_Saved dataset items_.
....

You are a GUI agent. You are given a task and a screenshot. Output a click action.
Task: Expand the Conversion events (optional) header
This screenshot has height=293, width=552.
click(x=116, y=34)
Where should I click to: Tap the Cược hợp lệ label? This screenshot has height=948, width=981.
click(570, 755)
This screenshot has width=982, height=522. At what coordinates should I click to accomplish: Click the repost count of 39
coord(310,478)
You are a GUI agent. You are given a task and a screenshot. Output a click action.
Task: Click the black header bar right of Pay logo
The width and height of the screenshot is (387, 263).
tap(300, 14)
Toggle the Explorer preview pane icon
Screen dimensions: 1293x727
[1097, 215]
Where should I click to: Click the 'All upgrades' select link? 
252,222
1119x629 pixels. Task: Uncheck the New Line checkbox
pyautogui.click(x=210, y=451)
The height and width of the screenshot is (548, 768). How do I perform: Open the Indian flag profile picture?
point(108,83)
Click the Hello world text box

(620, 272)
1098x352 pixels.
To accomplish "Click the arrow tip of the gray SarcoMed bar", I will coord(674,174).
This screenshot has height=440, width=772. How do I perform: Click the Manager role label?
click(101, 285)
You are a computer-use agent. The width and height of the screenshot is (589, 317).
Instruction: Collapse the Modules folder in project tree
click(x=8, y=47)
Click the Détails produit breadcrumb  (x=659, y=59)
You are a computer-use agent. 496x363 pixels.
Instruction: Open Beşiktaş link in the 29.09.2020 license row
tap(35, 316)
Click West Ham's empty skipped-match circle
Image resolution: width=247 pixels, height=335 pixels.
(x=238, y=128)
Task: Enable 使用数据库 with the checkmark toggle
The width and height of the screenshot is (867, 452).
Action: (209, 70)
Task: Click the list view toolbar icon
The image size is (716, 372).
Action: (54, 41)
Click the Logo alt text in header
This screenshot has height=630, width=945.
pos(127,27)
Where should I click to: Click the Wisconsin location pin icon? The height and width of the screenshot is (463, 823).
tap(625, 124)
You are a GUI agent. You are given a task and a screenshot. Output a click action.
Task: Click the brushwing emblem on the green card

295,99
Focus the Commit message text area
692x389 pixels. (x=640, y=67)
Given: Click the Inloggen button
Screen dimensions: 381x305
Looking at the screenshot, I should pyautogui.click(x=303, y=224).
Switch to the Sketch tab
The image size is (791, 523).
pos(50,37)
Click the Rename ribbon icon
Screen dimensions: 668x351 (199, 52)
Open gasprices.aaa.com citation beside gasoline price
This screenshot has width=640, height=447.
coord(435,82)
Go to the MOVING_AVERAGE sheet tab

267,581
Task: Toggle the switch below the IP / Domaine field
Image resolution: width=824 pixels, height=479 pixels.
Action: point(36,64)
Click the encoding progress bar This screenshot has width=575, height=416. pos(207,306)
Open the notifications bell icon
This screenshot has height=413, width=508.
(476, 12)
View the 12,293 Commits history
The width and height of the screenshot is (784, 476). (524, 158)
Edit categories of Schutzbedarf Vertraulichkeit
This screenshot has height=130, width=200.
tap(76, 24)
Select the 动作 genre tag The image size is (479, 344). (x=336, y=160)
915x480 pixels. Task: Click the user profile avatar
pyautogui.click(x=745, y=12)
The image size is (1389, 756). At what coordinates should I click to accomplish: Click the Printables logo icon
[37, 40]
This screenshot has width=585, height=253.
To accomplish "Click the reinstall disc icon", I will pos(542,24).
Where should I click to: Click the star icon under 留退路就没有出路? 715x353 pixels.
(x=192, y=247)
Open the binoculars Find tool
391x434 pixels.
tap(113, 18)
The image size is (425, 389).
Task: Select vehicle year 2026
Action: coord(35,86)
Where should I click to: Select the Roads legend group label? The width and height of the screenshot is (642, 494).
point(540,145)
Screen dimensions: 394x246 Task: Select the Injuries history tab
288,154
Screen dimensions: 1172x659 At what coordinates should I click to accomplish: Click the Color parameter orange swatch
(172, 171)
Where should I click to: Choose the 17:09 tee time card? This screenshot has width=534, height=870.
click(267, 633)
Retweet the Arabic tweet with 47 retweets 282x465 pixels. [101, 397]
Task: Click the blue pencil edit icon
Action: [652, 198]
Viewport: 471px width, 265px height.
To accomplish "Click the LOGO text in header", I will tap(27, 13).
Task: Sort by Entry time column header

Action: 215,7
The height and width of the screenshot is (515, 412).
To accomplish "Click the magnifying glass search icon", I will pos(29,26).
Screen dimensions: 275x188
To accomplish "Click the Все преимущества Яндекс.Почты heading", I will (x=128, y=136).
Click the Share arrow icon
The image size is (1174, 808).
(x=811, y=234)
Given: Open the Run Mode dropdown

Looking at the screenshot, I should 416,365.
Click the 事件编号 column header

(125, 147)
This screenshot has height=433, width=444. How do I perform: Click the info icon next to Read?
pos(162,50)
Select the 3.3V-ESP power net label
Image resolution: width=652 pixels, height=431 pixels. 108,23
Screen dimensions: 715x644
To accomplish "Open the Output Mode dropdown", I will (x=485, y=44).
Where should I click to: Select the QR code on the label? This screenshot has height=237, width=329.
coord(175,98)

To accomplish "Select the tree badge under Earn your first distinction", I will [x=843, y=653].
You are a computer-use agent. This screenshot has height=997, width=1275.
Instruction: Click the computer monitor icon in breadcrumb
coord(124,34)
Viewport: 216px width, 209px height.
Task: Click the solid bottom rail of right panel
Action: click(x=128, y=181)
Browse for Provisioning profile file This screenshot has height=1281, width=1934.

....

_Objective_.
Go through all of the items above, swap each "Where should I click to" for "Where do I click to", and write every line out again with nothing else altered.

_Output of the task_.
You are a GUI agent. You are given a task and a screenshot. Output a click action.
Task: Expand the Conversion events (optional) header
This screenshot has height=293, width=552.
click(x=116, y=34)
Where do I click to: Tap the Cược hợp lệ label? This screenshot has height=948, width=981.
click(570, 755)
This screenshot has width=982, height=522. At what coordinates should I click to accomplish: Click the repost count of 39
coord(310,478)
You are a GUI agent. You are given a task and a screenshot. Output a click action.
Task: Click the black header bar right of Pay logo
The width and height of the screenshot is (387, 263).
tap(300, 14)
Toggle the Explorer preview pane icon
Screen dimensions: 1293x727
[1097, 215]
Where do I click to: Click the 'All upgrades' select link? 
252,222
1119x629 pixels. Task: Uncheck the New Line checkbox
pyautogui.click(x=210, y=451)
The height and width of the screenshot is (548, 768). How do I perform: Open the Indian flag profile picture?
point(108,83)
Click the Hello world text box

(620, 272)
1098x352 pixels.
To accomplish "Click the arrow tip of the gray SarcoMed bar", I will coord(674,174).
This screenshot has height=440, width=772. How do I perform: Click the Manager role label?
click(101, 285)
You are a computer-use agent. The width and height of the screenshot is (589, 317).
Instruction: Collapse the Modules folder in project tree
click(x=8, y=47)
Click the Détails produit breadcrumb  (x=659, y=59)
You are a computer-use agent. 496x363 pixels.
Instruction: Open Beşiktaş link in the 29.09.2020 license row
tap(35, 316)
Click West Ham's empty skipped-match circle
Image resolution: width=247 pixels, height=335 pixels.
(x=238, y=128)
Task: Enable 使用数据库 with the checkmark toggle
The width and height of the screenshot is (867, 452).
Action: (209, 70)
Task: Click the list view toolbar icon
The image size is (716, 372).
Action: (54, 41)
Click the Logo alt text in header
This screenshot has height=630, width=945.
pos(127,27)
Where do I click to: Click the Wisconsin location pin icon? The height and width of the screenshot is (463, 823).
tap(625, 124)
You are a GUI agent. You are given a task and a screenshot. Output a click action.
Task: Click the brushwing emblem on the green card

295,99
Focus the Commit message text area
692x389 pixels. (x=640, y=67)
Given: Click the Inloggen button
Screen dimensions: 381x305
Looking at the screenshot, I should pyautogui.click(x=303, y=224).
Switch to the Sketch tab
The image size is (791, 523).
pos(50,37)
Click the Rename ribbon icon
Screen dimensions: 668x351 (199, 52)
Open gasprices.aaa.com citation beside gasoline price
This screenshot has width=640, height=447.
coord(435,82)
Go to the MOVING_AVERAGE sheet tab

267,581
Task: Toggle the switch below the IP / Domaine field
Image resolution: width=824 pixels, height=479 pixels.
Action: point(36,64)
Click the encoding progress bar This screenshot has width=575, height=416. pos(207,306)
Open the notifications bell icon
This screenshot has height=413, width=508.
(476, 12)
View the 12,293 Commits history
The width and height of the screenshot is (784, 476). (524, 158)
Edit categories of Schutzbedarf Vertraulichkeit
This screenshot has height=130, width=200.
tap(76, 24)
Select the 动作 genre tag The image size is (479, 344). (x=336, y=160)
915x480 pixels. Task: Click the user profile avatar
pyautogui.click(x=745, y=12)
The image size is (1389, 756). At what coordinates should I click to accomplish: Click the Printables logo icon
[37, 40]
This screenshot has width=585, height=253.
To accomplish "Click the reinstall disc icon", I will pos(542,24).
Where do I click to: Click the star icon under 留退路就没有出路? 715x353 pixels.
(x=192, y=247)
Open the binoculars Find tool
391x434 pixels.
tap(113, 18)
The image size is (425, 389).
Task: Select vehicle year 2026
Action: coord(35,86)
Where do I click to: Select the Roads legend group label? The width and height of the screenshot is (642, 494).
point(540,145)
Screen dimensions: 394x246 Task: Select the Injuries history tab
288,154
Screen dimensions: 1172x659 At what coordinates should I click to accomplish: Click the Color parameter orange swatch
(172, 171)
Where do I click to: Choose the 17:09 tee time card? This screenshot has width=534, height=870.
click(267, 633)
Retweet the Arabic tweet with 47 retweets 282x465 pixels. [101, 397]
Task: Click the blue pencil edit icon
Action: [652, 198]
Viewport: 471px width, 265px height.
To accomplish "Click the LOGO text in header", I will tap(27, 13).
Task: Sort by Entry time column header

Action: 215,7
The height and width of the screenshot is (515, 412).
To accomplish "Click the magnifying glass search icon", I will pos(29,26).
Screen dimensions: 275x188
To accomplish "Click the Все преимущества Яндекс.Почты heading", I will (x=128, y=136).
Click the Share arrow icon
The image size is (1174, 808).
(x=811, y=234)
Given: Open the Run Mode dropdown

Looking at the screenshot, I should 416,365.
Click the 事件编号 column header

(125, 147)
This screenshot has height=433, width=444. How do I perform: Click the info icon next to Read?
pos(162,50)
Select the 3.3V-ESP power net label
Image resolution: width=652 pixels, height=431 pixels. 108,23
Screen dimensions: 715x644
To accomplish "Open the Output Mode dropdown", I will (x=485, y=44).
Where do I click to: Select the QR code on the label? This screenshot has height=237, width=329.
coord(175,98)

To accomplish "Select the tree badge under Earn your first distinction", I will [x=843, y=653].
You are a computer-use agent. This screenshot has height=997, width=1275.
Instruction: Click the computer monitor icon in breadcrumb
coord(124,34)
Viewport: 216px width, 209px height.
Task: Click the solid bottom rail of right panel
Action: click(x=128, y=181)
Browse for Provisioning profile file This screenshot has height=1281, width=1934.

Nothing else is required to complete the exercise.